> DATA:
# # # # #
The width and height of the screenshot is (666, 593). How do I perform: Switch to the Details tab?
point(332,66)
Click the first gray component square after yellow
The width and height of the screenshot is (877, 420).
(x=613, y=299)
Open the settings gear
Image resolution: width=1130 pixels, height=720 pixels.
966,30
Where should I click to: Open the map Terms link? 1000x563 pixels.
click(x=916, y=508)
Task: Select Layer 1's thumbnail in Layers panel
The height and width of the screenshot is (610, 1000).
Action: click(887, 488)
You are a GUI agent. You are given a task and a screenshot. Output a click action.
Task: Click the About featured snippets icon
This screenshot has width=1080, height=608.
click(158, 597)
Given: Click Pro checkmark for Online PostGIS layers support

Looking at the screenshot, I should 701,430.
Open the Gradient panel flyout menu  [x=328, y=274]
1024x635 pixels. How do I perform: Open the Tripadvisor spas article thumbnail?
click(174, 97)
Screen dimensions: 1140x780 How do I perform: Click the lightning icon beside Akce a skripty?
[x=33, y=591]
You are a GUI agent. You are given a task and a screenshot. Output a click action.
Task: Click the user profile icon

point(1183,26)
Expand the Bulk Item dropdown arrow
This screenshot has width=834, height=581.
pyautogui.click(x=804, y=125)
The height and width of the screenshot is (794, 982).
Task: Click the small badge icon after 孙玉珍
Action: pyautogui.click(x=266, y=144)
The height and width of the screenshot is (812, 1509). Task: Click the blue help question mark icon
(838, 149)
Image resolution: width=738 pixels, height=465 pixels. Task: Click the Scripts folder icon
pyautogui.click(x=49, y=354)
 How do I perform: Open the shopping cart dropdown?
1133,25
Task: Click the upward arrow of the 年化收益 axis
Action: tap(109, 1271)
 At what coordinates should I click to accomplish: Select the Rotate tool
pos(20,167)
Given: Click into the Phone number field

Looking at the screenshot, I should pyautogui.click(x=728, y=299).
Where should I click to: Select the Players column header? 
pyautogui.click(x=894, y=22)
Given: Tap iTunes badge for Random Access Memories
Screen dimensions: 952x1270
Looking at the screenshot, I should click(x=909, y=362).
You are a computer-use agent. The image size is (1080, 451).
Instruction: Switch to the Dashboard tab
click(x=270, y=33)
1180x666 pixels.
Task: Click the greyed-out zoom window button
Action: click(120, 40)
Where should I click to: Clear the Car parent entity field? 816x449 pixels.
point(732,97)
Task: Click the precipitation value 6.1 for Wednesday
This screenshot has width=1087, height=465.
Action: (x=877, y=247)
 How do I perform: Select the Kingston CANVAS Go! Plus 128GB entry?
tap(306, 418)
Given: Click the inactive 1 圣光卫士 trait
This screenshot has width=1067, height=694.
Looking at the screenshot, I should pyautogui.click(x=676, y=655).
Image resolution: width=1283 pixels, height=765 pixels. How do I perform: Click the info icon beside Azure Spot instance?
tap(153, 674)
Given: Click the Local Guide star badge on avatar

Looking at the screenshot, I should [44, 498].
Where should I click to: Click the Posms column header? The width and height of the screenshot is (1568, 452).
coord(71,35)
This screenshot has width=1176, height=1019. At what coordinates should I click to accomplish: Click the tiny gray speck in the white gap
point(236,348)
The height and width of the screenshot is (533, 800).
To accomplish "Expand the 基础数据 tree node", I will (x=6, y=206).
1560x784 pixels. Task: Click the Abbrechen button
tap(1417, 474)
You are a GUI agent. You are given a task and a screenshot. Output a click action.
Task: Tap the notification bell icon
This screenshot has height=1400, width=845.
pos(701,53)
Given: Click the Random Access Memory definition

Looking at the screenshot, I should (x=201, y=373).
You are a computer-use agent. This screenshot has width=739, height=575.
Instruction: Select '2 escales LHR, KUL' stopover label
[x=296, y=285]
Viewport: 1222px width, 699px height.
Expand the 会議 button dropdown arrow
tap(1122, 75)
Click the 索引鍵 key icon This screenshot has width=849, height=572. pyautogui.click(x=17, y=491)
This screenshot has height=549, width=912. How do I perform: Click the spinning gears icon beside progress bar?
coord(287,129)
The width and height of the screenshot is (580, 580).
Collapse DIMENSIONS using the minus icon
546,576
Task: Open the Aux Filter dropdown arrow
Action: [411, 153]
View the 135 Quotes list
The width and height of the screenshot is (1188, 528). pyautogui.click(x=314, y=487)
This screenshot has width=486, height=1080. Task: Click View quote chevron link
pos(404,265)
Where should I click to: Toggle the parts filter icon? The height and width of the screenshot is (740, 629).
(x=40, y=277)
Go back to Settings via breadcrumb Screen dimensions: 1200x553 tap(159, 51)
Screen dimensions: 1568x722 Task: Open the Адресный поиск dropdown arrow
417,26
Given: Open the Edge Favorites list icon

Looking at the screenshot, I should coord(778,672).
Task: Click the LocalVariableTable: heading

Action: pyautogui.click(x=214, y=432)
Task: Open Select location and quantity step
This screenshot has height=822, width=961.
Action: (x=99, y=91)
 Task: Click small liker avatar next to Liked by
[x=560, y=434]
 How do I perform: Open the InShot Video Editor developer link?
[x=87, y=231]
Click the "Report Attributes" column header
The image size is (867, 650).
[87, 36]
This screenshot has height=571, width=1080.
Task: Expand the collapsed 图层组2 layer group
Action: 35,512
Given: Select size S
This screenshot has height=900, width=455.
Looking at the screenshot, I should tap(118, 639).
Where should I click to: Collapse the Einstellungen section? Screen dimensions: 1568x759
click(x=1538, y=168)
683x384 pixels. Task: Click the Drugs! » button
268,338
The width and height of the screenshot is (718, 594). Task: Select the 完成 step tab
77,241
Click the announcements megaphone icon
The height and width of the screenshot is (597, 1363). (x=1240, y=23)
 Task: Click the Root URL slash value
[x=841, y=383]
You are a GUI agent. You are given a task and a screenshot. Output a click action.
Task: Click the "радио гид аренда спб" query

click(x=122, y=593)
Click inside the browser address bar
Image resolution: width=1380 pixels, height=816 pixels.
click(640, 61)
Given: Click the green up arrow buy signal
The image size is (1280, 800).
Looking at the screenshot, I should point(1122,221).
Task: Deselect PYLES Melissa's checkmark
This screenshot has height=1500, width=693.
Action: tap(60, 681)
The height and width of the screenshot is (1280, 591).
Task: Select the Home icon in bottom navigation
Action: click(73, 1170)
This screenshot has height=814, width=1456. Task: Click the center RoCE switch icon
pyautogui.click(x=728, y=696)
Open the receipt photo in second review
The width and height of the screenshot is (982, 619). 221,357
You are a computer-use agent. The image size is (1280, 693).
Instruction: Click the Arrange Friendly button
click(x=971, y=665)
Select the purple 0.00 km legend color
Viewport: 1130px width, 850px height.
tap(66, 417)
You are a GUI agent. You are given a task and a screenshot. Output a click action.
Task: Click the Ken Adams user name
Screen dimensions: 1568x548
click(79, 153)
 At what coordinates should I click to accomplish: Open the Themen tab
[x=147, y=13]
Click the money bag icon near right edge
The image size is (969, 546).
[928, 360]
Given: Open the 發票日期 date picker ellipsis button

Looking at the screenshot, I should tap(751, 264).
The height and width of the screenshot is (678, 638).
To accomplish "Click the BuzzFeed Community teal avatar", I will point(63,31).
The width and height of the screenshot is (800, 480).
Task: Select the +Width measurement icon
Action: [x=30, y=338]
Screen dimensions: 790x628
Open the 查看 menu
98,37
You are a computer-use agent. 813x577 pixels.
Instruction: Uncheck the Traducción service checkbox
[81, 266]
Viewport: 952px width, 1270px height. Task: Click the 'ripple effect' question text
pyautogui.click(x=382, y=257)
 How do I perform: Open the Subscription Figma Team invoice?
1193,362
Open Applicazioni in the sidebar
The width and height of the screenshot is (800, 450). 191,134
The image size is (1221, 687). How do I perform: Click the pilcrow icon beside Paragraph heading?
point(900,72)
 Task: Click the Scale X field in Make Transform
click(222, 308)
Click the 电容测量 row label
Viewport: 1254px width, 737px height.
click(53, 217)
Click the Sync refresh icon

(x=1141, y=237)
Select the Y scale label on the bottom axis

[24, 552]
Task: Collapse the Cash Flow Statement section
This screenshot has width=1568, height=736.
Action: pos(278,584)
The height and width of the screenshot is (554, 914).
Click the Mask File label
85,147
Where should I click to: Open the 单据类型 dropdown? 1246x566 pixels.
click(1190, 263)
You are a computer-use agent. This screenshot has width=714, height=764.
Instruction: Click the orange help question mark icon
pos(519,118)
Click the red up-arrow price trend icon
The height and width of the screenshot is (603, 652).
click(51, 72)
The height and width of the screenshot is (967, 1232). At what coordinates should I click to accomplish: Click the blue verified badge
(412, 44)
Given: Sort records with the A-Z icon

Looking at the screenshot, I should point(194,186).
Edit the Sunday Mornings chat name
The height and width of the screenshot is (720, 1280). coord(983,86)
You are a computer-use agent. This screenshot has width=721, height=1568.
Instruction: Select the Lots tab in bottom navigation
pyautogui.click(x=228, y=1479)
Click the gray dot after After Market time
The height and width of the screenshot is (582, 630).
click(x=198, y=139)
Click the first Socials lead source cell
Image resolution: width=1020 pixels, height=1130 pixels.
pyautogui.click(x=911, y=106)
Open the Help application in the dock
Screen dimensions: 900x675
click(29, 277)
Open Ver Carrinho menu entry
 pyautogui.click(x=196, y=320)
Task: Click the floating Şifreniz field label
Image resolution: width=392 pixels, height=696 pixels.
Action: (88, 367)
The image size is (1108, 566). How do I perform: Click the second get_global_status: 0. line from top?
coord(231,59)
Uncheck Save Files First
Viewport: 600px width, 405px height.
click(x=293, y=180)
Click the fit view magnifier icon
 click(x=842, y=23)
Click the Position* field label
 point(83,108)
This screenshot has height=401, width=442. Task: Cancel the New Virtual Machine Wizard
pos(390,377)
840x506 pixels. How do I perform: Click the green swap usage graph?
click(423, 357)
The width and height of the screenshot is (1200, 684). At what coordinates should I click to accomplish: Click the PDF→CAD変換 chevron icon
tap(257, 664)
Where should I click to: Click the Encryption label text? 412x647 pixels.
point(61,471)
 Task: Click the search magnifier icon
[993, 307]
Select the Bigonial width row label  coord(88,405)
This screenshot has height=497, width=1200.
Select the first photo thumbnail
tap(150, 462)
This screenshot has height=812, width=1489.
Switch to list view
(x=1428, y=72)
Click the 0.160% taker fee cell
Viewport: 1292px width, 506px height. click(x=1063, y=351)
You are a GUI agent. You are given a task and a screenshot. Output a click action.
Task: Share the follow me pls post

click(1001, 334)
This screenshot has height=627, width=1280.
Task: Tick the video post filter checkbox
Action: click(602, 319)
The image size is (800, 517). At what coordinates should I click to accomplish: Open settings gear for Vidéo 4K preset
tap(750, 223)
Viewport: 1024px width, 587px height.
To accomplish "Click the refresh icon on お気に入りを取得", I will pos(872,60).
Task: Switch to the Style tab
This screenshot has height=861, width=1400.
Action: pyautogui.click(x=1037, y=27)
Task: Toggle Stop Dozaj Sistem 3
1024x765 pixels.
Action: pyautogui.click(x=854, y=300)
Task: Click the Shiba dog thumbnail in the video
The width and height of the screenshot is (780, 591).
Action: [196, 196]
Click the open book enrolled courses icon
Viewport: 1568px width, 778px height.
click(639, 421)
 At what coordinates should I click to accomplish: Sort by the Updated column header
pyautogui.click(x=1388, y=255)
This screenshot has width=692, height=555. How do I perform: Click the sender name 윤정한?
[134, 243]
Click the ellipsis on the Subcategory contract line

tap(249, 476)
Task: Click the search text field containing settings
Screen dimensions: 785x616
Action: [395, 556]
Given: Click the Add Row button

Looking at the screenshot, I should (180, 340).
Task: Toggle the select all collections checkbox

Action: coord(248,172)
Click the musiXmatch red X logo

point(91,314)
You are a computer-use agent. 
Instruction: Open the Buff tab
# # # # #
> TASK GOAL: Look through the data above. Find each line with the string "panel" and copy it.

> WRITTEN ANSWER:
Task: Select Layer 1's thumbnail in Layers panel
Open the Gradient panel flyout menu  [x=328, y=274]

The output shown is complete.